Shutter island movieoverview


Shutter Island, Martin Scorsese and Leonardo DiCaprio‘s fourth screen collaboration, is a psychological mystery thriller that takes place in 1954 and harks back to that era’s edgy film noir classics and exquisitely suggestive horror films. In look and mood, it recalls such B movie gems as Mark Robson’s The Seventh Victim and Isle of the Dead, and Jacques Tourneur’s I Walked With a Zombie and The Leopard Man, films which Scorsese screened during production for his cast and crew.

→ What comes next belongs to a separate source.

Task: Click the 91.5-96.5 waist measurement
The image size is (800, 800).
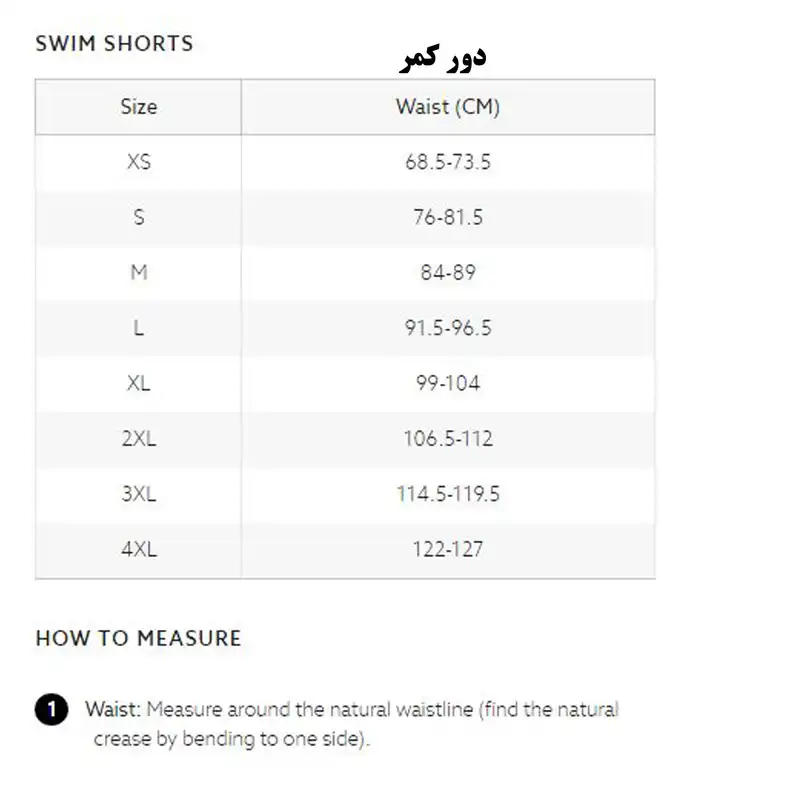Action: tap(447, 328)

Scorsese’s movie, however, is based on a 2003 book by Dennis Lehane (author of Mystic River and Gone, Baby, Gone) and opens with Di Caprio’s US marshal Teddy Daniels and new partner Chuck Aule (Mark Ruffalo) crossing Boston Harbour by ferry to reach the Ashecliffe hospital for the criminally insane on craggy, storm-buffeted Shutter Island. They’re going there to search for missing patient Rachel Solando, a woman who murdered her children.



Her disappearance is a locked-room mystery. Solando has vanished from her fastened cell, a hurricane is raging outside and there’s no way off the island.
The puzzle is enough to give anyone a headache, but DiCaprio’s Daniels has them already: debilitating migraines that leave him feeling wrecked. As if this weren’t disorienting enough, he’s also haunted by the past – by the death of his wife in an arsonist’s fire and by his experiences as a WWII GI present at the liberation of Dachau concentration camp. The medication he’s taking confuses his perceptions still further.

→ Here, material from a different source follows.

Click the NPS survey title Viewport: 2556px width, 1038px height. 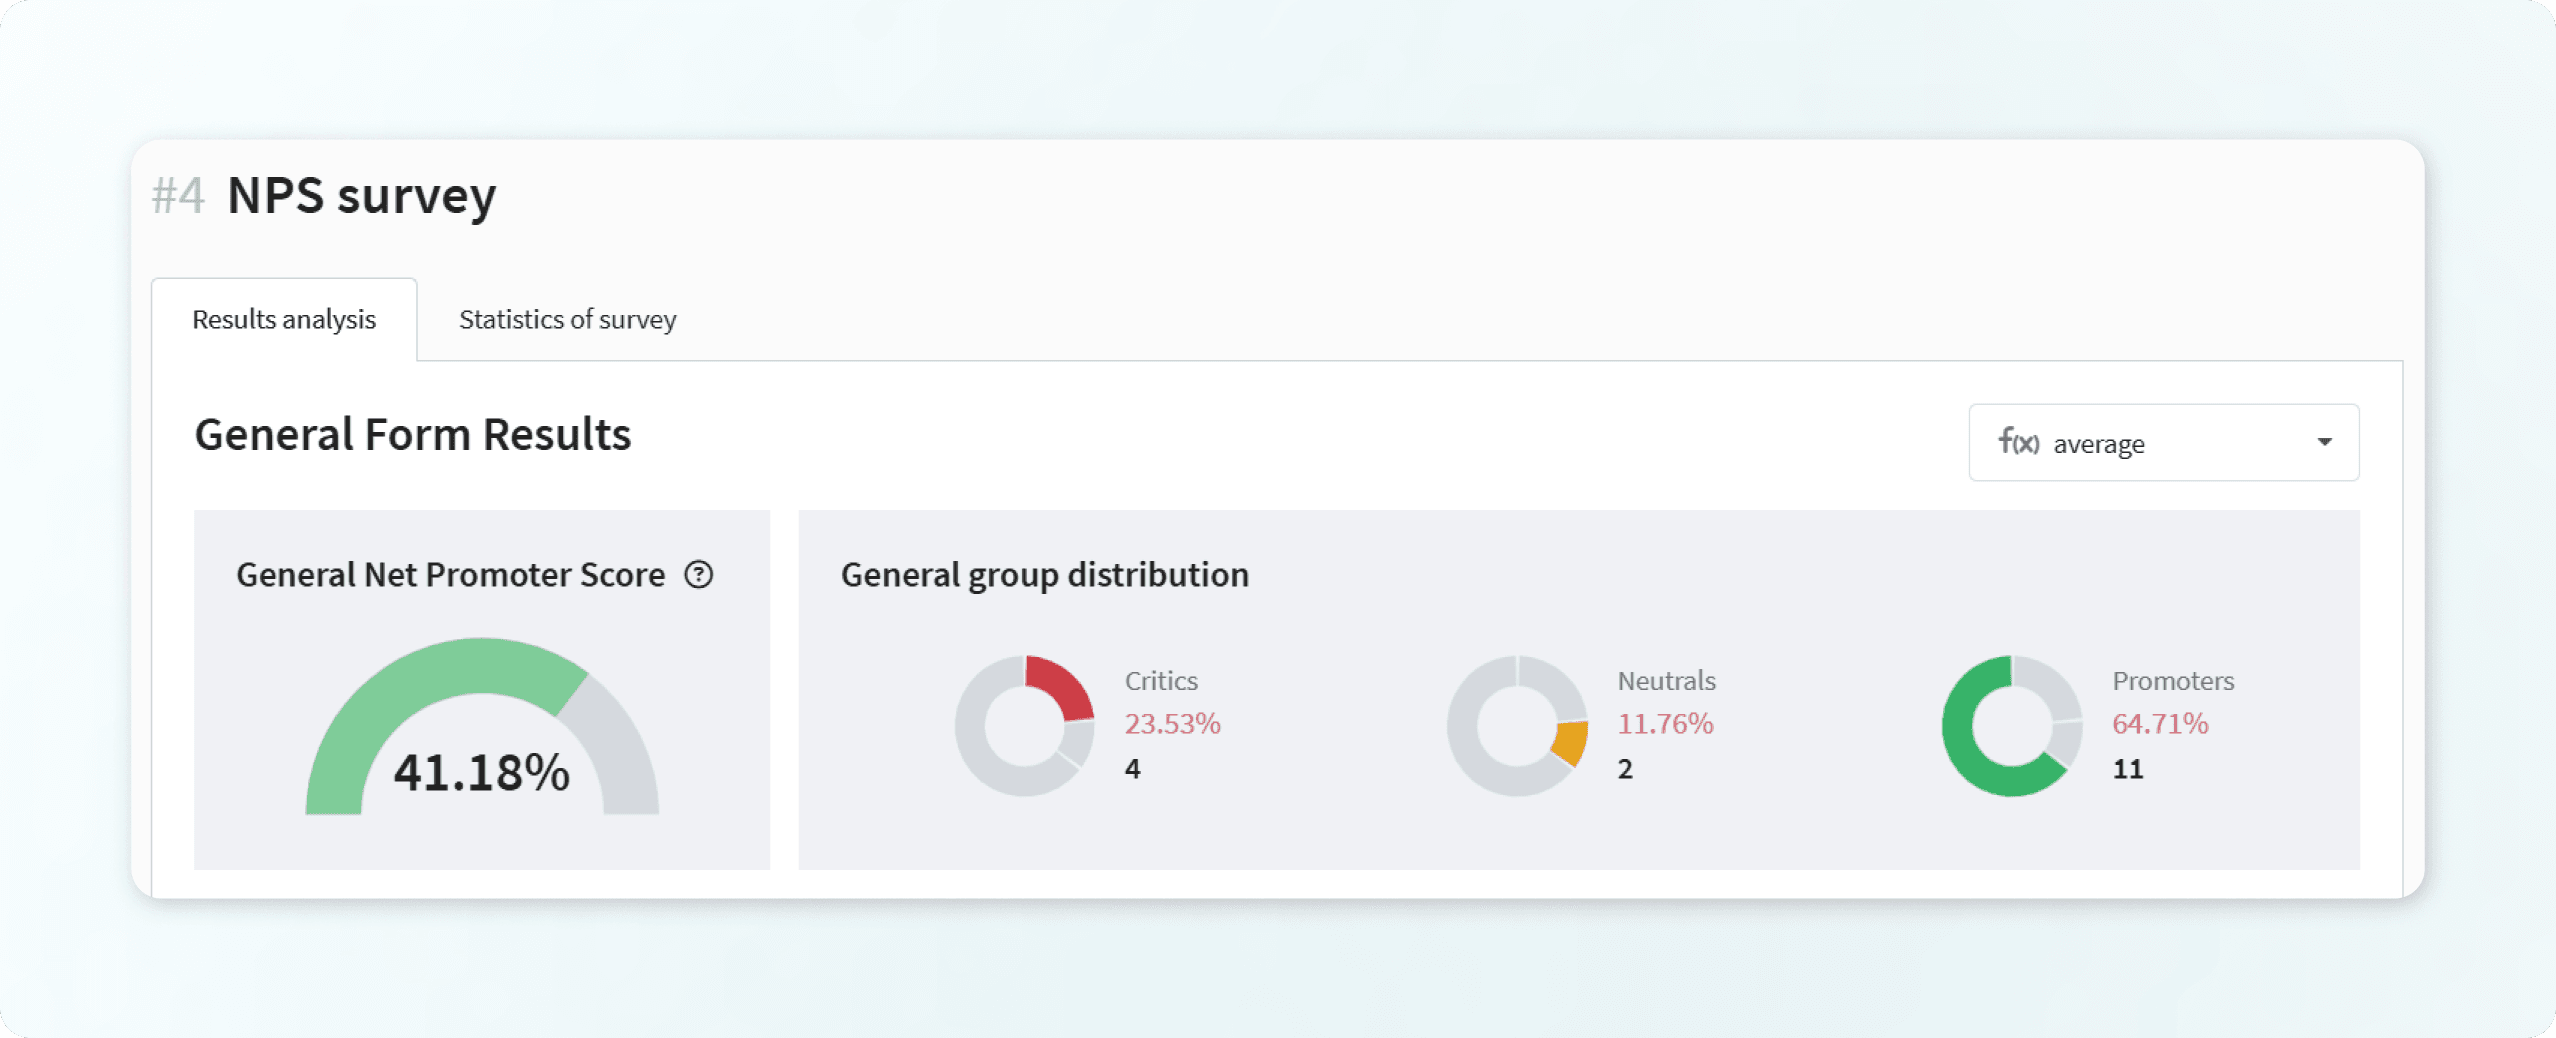pyautogui.click(x=361, y=195)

What is going on? Whom can he trust? Is head psychiatrist Dr Cawley (Ben Kingsley) really the humane clinician he claims to be? What should he make of Cawley’s sinister German (ex-Nazi?) colleague Dr Naehring (Max von Sydow)? And what are they up to in the island’s lighthouse?



Throw in twitchy patients and menacing staff, not to mention the looming shadows of McCarthyism, the Cold War, H-bombs, lobotomies and psychotropic drugs, and it’s no wonder that Daniels finds it hard to keep his balance. And no wonder, as he plunges down dark corridors and dangles off cliff faces in a desperate bid to solve the mystery, that a chasm of madness and paranoia should open up vertiginously beneath his feet.
Scorsese intensifies the delirium at every opportunity. With bleeding chunks from such 20th-century modernists as Ligeti and Penderecki throbbing and shrieking on the soundtrack, he keeps the tension at a pitch of near-constant hysteria.

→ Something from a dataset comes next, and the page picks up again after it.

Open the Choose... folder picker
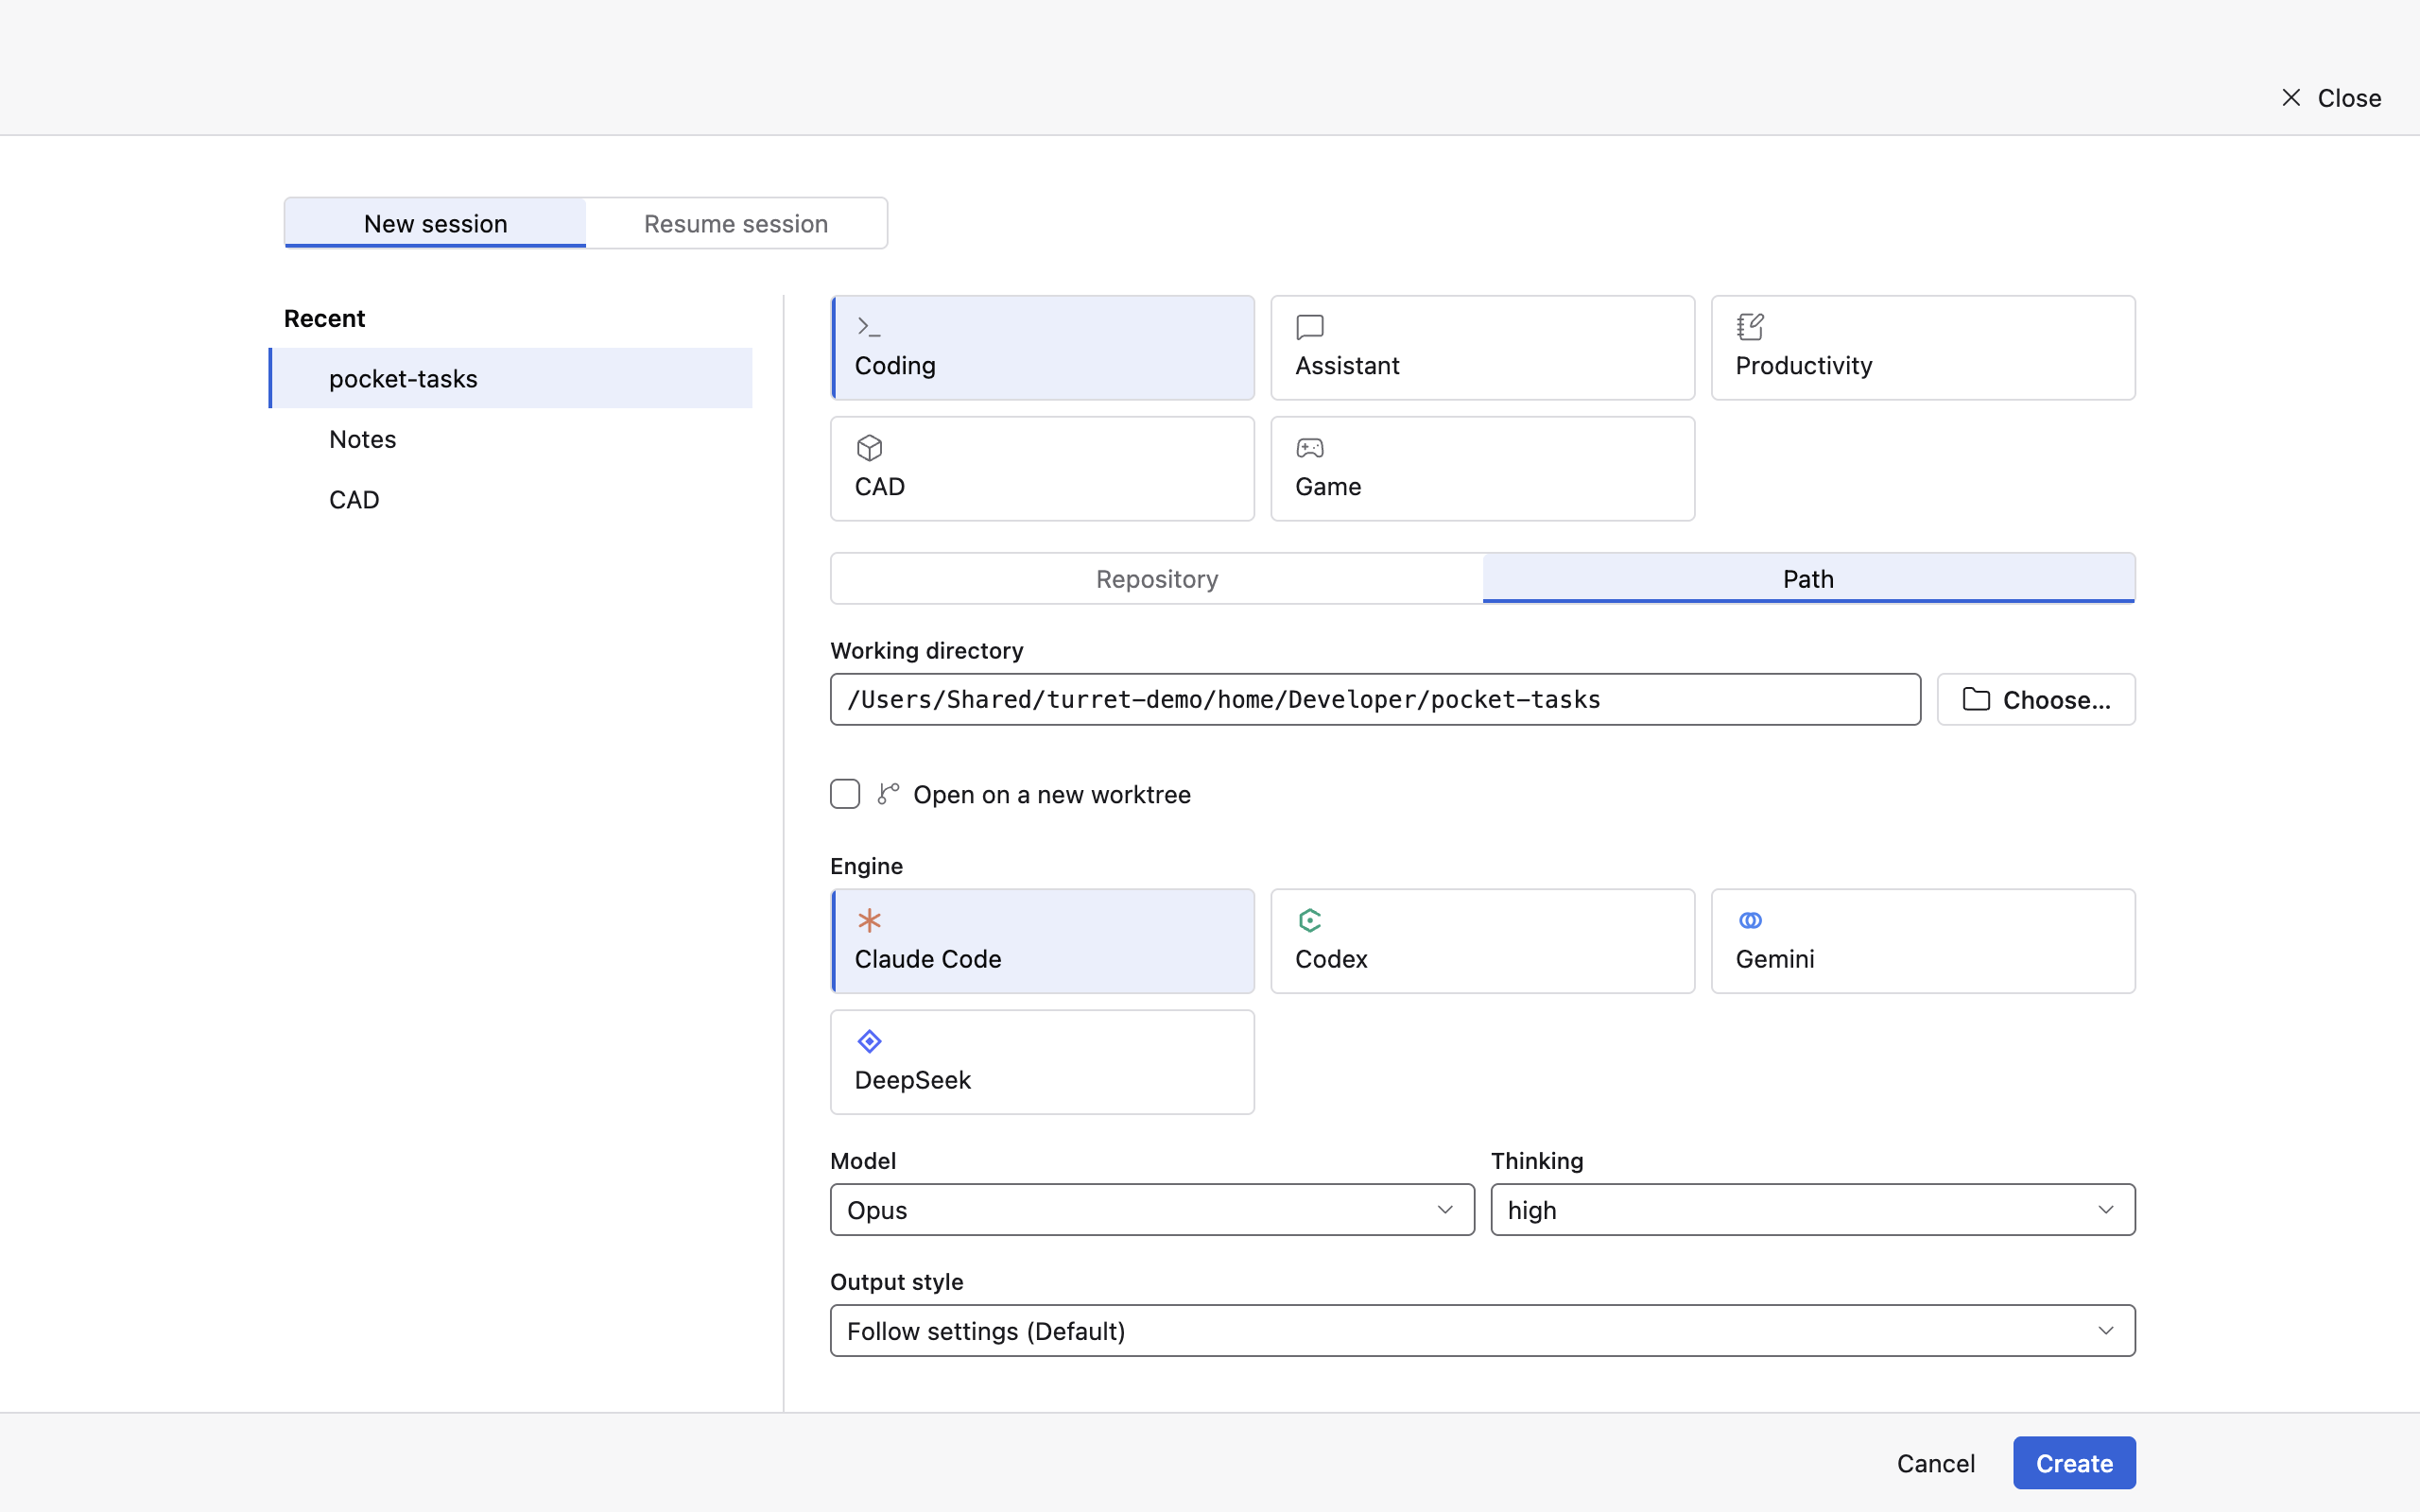Screen dimensions: 2420x1512 tap(2036, 699)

Yet when the solution to the mystery is finally revealed, you’re left with a sense of disappointment – even if you haven’t already guessed the payoff. Is that all? Those old B movies to which Scorsese is paying homage usually had running times of around 70 minutes. At 138 minutes, Shutter Island is almost exactly twice as long. Unsurprising then that it feels as though a pulp story has been bulked out and blown up until it collapses from the strain. Think of all the money, energy and skill Scorsese has expended on the effort. That really is mad.